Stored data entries
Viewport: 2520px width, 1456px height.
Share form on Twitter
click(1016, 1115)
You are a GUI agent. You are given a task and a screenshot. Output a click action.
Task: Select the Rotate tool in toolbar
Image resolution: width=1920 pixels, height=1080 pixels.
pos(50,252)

▸ WHAT YOU SHOULD DO: All records above must be returned exactly as they appear.

▸ EXPECTED ANSWER:
Viewport: 2520px width, 1456px height.
Share form on Twitter
click(1016, 1115)
You are a GUI agent. You are given a task and a screenshot. Output a click action.
Task: Select the Rotate tool in toolbar
Image resolution: width=1920 pixels, height=1080 pixels.
pos(50,252)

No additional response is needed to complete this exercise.